The Arithmetic Mean-Geometric Mean (AM-GM) Inequality is a powerful tool in mathematics, especially when comparing different types of means. It states that for any set of positive numbers, the arithmetic mean (AM) is always greater than or equal to the geometric mean (GM). In simple terms:

• If you have numbers like a_1, a_2, ..., a_n, the inequality can be expressed as \[\frac{a_1 + a_2 + ... + a_n}{n} \geq \sqrt[n]{a_1 \cdot a_2 \cdot ... \cdot a_n}.\]

This gets more interesting with equal numbers; the AM equals GM. To see the AM-GM inequality at play, consider the exercise where it's applied to each term separately:

• For \(a^2 + 1\), the inequality simplifies into \(a^2 + 1 \geq 2a\). This involves turning the original number into a friendly format that fits the AM-GM context.
• Similar forms exist for \(b, c,\) and \(d\) too, making it versatile.
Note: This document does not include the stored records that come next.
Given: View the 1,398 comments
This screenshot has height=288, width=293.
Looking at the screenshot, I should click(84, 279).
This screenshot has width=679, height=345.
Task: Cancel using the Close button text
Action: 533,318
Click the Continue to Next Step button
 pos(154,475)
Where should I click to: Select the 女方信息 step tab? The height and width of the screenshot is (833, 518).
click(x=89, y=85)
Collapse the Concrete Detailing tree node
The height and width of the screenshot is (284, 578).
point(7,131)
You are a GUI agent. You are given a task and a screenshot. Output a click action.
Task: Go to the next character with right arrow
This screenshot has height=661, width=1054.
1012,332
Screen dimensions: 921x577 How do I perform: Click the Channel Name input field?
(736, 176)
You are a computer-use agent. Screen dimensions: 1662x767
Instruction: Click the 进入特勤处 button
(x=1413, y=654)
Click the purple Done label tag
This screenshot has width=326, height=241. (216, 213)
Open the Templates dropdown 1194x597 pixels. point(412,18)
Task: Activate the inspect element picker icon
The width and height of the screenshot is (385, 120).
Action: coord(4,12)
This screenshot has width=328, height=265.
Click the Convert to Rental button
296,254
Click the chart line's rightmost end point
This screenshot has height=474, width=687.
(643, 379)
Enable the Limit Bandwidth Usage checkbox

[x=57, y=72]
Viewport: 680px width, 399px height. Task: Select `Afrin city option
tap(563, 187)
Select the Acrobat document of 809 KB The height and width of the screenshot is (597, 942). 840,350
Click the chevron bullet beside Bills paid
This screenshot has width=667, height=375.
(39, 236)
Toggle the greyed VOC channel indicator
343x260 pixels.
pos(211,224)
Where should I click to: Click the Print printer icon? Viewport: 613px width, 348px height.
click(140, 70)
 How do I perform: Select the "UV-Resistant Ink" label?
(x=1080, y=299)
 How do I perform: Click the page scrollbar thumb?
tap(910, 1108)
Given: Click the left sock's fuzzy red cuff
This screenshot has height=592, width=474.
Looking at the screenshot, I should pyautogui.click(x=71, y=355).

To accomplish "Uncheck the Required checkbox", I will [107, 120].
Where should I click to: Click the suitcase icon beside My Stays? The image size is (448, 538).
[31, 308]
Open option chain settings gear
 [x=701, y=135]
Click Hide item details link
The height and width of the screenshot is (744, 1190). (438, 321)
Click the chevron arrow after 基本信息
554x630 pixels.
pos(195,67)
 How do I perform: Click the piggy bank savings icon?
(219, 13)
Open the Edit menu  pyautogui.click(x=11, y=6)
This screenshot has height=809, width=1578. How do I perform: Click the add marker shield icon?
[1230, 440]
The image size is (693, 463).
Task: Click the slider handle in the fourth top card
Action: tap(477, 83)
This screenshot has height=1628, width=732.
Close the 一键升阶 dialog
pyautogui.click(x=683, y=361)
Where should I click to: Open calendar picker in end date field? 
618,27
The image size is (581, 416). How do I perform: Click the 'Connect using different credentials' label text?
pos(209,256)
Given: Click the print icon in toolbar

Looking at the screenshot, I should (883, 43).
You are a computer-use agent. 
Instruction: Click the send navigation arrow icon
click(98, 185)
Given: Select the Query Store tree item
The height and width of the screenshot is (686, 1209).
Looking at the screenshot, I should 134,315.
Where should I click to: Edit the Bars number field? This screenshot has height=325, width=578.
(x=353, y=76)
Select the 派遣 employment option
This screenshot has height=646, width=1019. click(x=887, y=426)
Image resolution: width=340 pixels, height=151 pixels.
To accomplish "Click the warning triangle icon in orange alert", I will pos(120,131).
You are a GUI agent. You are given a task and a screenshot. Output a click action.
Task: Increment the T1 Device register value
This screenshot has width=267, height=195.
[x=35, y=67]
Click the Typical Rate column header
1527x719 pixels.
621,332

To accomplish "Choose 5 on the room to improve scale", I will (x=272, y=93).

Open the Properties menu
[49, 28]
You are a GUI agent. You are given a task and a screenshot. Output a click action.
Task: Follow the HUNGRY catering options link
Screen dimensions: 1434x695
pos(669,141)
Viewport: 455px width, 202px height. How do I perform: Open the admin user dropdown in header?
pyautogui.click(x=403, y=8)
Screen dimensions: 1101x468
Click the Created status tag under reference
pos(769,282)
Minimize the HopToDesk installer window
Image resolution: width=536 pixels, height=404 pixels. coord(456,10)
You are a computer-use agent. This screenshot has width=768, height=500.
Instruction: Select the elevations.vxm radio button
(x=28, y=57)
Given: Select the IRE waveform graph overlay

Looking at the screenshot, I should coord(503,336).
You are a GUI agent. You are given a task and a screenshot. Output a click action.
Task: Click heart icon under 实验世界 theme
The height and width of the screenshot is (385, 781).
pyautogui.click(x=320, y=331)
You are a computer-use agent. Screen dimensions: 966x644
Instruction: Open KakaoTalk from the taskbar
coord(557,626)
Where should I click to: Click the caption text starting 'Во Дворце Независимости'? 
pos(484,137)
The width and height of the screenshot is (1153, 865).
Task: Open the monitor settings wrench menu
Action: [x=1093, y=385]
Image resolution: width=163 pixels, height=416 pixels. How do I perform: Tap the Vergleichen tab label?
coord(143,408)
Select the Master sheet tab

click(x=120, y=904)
That's how the AM-GM inequality helps simplify and solve inequalities like the one given in the exercise.

Algebraic manipulation involves rearranging and simplifying mathematical expressions to reveal hidden properties or reach a desired result. In this problem, manipulating the given expression involves breaking it down and simplifying step by step.

• First, express each part individually. Simplify terms like \(a^2 + 1\) to show they're always positive.
• Use the AM-GM inequality as a stepping stone to replace terms with more manageable forms, like turning \(a^2+1\) into \(2a\).
• Once each term is simplified, multiply the resulting inequalities to form a more comprehensible expression.

By following these steps, the expression becomes easier to interpret and solve. This manipulation strategy is key in proving inequalities.

In mathematics, the term positive integers refers to the set of numbers that are greater than zero and do not have any fractional or decimal part. These numbers, like 1, 2, 3, and so on, are essential in many mathematical proofs and exercises involving inequalities.

• Positive integers ensure the integrity of solutions; they allow inequalities and mathematical rules to consistently apply.
• In the exercise, knowing that \(a, b, c,\) and \(d\) are positive integers simplifies the expression \((a-1)^2 \geq 0\), making it straightforward to verify.
• Since positive integers are simple and whole, they support the straightforward application of concepts like AM-GM Inequality.

This ensures that all manipulations and products in the inequality yield valid, predictable results. Therefore, positive integers are the cornerstones for safely applying many mathematical tactics and strategies.